Abstract The PanDA (Production and Distributed Analysis) workload management system (WMS) was developed to meet the scale and complexity of LHC distributed computing for the ATLAS experiment. PanDA currently distributes jobs among more than 100,000 cores at well over 120 Grid sites, supercomputing centers, commercial and academic clouds. ATLAS physicists submit more than 1.5 M data processing, simulation and analysis PanDA jobs per day, and the system keeps all meta-information about job submissions and execution events in Oracle RDBMS. The above information is used for monitoring and accounting purposes. One of the most challenging monitoring issues is tracking errors that has occurred during the execution of the jobs. Current meta-data storage technology doesn’t support inner tools for data aggregation, needed to build error summary tables, charts and graphs. Delegating these tasks to the monitor slows down the execution of requests. We will describe a project aimed at optimizing interaction between PanDA front-end and back-end, by meta-data storage segmentation into two parts – operational and archived. Active meta-data are remained in Oracle database (operational part), due to the high requirements for data integrity.
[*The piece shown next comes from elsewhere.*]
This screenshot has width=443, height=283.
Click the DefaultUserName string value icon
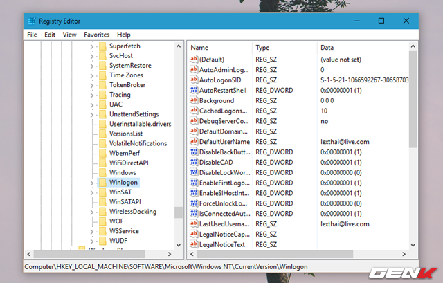(x=194, y=141)
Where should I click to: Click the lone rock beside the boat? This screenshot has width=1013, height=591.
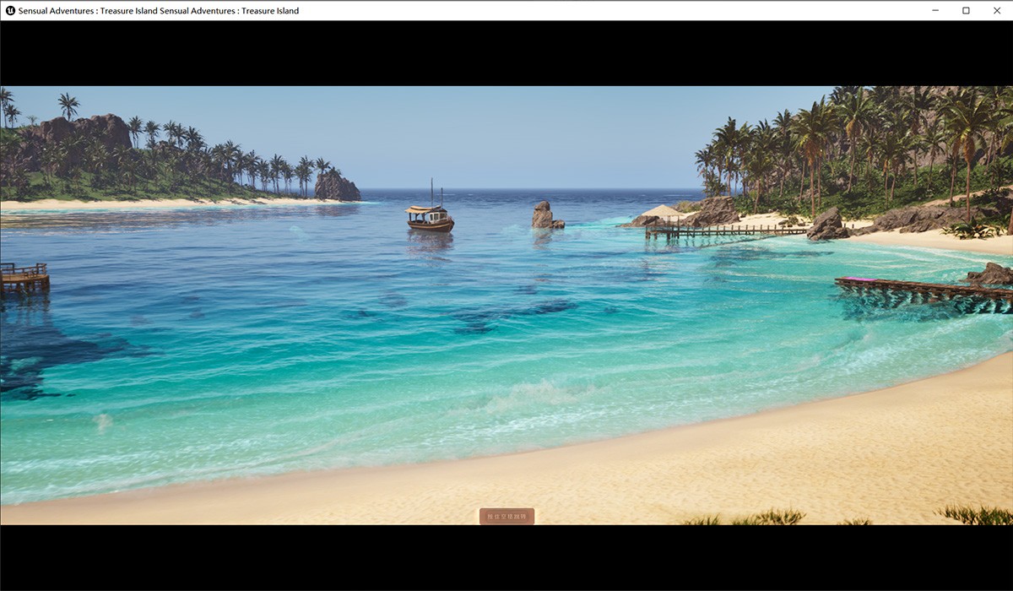point(543,216)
Historical (read-only) meta-data used for the system analysis and accounting are exported to NoSQL storage (archived part). New data model based on usage of Cassandra as the NoSQL backend has been designed as a set of query-specific data structures. This allowed to remove most of data preparation workload from PanDA Monitor and improve its scalability and performance. Segmentation and synchronization between operational and archived parts of jobs meta-data is provided by a Hybrid Meta-data Storage Framework (HMSF). PanDA monitor was partly adopted to interact with HMSF. The operational data queries are forwarded to the primary SQL-based repository and the analytic data requests are processed by NoSQL database. The results of performance and scalability tests of HMSF-adopted part of PanDA Monitor shows that presented method of optimization, in conjunction with a properly configured NoSQL database and reasonable data model, provides performance improvements and scalability.